Dexlansoprazole MR (modified-release) has a dual delayed release formulation, which was designed to prolong the plasma concentration time profile to improve symptoms control and oesophageal mucosal healing, using a once-daily dose.
Gastroesophageal reflux disease (GORD) is a common condition with a prevalence of 10%-20% in the Western world. The range of GORD prevalence estimate is 18%-27% in North America and 8%-25% in Europe. Several studies have demonstrated that patients with GORD have reduced health-related quality of life and work productivity. It is the most common outpatient gastroenterology diagnosis in the US with a concomitant significant economic burden.
There are three GORD phenotypes, where the most prevalent is nonerosive reflux disease (60%-70%), followed by erosive oesophagitis (30%) and Barrett’s oesophagus (6%-12%).
Dexlansoprazole MR, the R-enantiomer of lansoprazole, has a unique dual delayed-release delivery system that was designed to address unmet needs that may accompany the use of single-release proton pump inhibitors (PPIs), specifically, their short plasma half-life and requirement for meal-associated dosing. The delivery technology of dexlansoprazole MR is designed to release the drug in two separate pH-dependent phases, the first in the proximal duodenum and the second in the more distal small intestine. This extends plasma concentration and pharmacodynamic effects of dexlansoprazole MR beyond those of single-release PPIs and allows for dosing at any time of the day without regard to meals.
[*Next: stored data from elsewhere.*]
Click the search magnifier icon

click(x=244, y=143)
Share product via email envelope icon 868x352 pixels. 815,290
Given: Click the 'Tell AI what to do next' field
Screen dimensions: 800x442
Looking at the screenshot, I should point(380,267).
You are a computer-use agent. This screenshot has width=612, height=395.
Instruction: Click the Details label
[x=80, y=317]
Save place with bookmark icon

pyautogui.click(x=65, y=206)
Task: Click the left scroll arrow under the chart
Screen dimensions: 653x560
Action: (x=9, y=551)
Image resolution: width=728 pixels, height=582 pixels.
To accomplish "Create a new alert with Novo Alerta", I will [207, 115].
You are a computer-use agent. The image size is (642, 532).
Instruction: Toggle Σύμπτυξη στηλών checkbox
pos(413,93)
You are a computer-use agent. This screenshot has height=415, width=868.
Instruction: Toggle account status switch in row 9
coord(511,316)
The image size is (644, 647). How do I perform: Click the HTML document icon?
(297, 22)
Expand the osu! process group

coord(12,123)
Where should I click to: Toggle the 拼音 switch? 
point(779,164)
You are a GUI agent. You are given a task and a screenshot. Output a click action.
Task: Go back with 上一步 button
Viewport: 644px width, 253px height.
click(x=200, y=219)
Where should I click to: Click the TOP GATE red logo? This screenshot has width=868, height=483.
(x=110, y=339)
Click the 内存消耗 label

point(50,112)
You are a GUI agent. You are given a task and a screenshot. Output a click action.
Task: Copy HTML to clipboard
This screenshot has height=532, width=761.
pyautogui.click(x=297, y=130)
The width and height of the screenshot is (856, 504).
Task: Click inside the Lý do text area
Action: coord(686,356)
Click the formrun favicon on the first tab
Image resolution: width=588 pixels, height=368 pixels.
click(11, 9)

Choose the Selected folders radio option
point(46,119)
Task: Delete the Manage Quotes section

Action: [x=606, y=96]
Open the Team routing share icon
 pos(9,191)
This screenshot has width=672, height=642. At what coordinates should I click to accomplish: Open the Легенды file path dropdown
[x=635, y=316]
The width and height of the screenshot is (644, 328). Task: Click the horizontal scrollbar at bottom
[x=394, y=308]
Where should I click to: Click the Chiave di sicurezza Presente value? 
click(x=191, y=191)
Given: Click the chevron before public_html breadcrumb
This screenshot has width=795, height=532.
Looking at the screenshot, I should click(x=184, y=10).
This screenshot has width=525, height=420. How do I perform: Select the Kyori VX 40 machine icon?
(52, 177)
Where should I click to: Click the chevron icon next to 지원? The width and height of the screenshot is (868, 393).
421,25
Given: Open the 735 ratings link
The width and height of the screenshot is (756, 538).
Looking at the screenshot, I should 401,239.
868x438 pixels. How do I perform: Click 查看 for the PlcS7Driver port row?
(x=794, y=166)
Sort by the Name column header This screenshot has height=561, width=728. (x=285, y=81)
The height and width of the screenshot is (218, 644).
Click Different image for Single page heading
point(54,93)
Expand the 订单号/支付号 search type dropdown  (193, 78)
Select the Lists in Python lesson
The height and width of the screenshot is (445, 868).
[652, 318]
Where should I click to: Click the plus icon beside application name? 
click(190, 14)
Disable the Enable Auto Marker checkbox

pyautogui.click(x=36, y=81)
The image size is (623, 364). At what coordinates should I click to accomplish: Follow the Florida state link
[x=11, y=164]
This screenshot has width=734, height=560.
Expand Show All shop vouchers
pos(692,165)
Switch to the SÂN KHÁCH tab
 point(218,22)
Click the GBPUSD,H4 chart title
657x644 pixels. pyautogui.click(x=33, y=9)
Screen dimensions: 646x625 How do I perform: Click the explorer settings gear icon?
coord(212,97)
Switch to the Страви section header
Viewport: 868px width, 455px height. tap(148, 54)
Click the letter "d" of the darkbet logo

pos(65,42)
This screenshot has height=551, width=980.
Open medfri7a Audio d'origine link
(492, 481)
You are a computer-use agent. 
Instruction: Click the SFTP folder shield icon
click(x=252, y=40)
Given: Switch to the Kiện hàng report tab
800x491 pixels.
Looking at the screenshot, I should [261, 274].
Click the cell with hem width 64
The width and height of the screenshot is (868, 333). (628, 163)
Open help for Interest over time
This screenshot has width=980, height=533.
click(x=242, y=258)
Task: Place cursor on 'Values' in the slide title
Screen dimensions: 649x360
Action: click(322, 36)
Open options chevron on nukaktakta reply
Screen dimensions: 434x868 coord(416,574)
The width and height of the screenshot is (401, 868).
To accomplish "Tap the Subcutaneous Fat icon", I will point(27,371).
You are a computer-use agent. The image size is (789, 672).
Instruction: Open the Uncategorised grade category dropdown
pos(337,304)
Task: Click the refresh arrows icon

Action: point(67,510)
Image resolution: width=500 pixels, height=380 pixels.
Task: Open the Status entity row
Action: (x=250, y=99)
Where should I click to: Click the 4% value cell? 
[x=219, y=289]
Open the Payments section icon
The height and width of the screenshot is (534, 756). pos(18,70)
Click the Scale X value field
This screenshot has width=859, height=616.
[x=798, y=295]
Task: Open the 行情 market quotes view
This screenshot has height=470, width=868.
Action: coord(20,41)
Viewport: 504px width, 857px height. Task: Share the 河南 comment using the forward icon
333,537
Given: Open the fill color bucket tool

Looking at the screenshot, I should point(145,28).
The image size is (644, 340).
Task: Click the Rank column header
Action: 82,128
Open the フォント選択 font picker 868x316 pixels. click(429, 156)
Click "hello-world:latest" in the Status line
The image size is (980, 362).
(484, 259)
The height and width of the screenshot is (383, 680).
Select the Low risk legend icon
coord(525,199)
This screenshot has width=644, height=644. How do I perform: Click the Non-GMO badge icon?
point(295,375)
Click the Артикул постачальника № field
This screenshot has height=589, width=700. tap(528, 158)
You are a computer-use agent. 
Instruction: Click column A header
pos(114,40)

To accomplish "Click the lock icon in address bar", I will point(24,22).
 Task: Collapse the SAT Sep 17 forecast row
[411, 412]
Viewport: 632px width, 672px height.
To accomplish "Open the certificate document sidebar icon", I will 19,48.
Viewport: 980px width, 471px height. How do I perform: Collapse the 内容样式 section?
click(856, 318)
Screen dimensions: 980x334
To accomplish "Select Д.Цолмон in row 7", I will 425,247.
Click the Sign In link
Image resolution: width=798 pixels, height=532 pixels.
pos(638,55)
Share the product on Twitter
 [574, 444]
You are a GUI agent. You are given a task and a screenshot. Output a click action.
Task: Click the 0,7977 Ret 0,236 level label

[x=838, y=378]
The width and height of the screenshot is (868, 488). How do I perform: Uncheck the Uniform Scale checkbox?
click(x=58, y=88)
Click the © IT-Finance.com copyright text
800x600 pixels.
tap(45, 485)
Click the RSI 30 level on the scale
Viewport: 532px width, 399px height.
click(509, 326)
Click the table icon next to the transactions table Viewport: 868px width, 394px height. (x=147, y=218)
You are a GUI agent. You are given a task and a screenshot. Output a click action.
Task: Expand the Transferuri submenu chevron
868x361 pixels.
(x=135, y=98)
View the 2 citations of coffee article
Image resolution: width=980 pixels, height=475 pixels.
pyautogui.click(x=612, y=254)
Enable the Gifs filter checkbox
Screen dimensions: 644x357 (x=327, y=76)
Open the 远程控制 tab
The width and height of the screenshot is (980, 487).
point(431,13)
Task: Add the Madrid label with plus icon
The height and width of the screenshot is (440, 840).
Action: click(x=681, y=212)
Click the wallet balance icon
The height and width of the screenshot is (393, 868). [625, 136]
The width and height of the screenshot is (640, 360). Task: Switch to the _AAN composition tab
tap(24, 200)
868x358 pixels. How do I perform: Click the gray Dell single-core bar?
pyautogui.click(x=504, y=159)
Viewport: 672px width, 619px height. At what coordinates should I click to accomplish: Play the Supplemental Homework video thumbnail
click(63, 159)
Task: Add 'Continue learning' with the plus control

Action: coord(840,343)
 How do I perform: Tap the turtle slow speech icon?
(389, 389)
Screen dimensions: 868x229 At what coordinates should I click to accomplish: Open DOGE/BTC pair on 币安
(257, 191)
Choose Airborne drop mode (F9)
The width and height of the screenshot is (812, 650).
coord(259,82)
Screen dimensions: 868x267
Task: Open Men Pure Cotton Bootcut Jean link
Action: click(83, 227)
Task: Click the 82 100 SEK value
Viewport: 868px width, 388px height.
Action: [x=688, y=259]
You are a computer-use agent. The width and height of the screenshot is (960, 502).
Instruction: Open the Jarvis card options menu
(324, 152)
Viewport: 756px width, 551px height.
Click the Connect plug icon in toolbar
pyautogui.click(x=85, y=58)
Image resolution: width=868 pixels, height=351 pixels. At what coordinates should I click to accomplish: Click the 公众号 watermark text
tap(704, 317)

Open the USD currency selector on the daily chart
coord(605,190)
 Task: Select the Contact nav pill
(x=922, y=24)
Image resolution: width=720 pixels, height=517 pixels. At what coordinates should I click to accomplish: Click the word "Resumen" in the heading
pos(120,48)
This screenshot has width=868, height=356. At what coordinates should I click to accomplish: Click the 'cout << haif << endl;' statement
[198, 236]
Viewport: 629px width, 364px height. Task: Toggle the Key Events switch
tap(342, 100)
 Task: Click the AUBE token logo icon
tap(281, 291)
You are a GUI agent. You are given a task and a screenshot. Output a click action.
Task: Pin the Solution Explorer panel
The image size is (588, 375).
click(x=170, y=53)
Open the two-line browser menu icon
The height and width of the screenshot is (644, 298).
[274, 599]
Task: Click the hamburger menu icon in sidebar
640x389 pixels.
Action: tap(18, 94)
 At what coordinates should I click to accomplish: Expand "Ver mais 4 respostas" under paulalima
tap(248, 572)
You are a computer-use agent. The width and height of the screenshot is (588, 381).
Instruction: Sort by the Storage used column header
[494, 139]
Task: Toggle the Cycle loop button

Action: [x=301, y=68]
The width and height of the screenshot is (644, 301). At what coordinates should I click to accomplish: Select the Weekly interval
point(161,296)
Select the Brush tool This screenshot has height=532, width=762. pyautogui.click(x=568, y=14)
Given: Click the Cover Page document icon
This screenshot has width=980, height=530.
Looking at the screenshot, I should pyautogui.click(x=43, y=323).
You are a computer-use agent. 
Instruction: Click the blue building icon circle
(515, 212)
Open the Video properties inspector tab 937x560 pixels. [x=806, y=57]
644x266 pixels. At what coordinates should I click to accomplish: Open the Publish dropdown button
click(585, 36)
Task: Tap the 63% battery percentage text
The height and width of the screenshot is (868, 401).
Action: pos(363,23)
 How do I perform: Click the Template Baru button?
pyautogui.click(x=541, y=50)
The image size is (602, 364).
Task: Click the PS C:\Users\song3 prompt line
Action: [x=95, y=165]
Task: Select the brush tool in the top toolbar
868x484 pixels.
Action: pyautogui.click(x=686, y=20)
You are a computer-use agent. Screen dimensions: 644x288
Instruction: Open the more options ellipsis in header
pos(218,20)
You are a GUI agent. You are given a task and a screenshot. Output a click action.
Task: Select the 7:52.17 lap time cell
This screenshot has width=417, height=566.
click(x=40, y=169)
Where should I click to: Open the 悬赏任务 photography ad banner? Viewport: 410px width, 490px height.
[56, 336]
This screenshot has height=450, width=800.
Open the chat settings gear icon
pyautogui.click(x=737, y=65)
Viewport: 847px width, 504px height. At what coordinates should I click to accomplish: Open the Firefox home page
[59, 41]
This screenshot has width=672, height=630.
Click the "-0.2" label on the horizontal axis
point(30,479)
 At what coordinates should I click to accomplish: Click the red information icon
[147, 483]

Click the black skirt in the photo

Dexlansoprazole MR’s unique formulation and pharmacokinetic profile may result in improved clinical efficacy in patients with gastro-oesophageal reflux disease (GORD). Dexlansoprazole has certain pharmacological features that can markedly improve compliance and adherence.
Presently, dexlansoprazole MR is indicated for the healing of erosive oesophagitis (60mg qd) for up to eight weeks, maintenance of erosive oesophagitis healing (30mg qd) for up to six months and relief of symptoms of NERD patients (30mg qd) for up to four weeks. However, dexlansoprazole MR has also been shown to be beneficial in patients with nocturnal GORD-related symptoms, sleep disturbances due to GORD, acid regurgitation, eradication of H. pylori and heartburn relief in obese patients.
The drug is well tolerated with a safety profile that at least is like that of lansoprazole. In addition, some studies have suggested less drug interactions when compared with other PPIs.
CONCLUSION
Dexlansoprazole’s convenience, along with excellent healing of oesophagitis and symptom relief, substantiate its use in patients with gastroesophageal reflux disease requiring PPI treatment.
REFERENCES
Brian W Behm & David A Peura. Dexlansoprazole MR for the management of gastroesophageal reflux disease. Expert Review of Gastroenterology & Hepatology 2011:5:4, 439-445,DOI: 10.1586/egh.11.37.
Fass R, Frazier R. The role of dexlansoprazole modified-release in the management of gastroesophageal reflux disease. Therap Adv Gastroenterol. 2017;10:243-251. doi: 10.1177/1756283X16681701. Epub 2017 Jan 5. PMID: 28203282; PMCID: PMC5298478.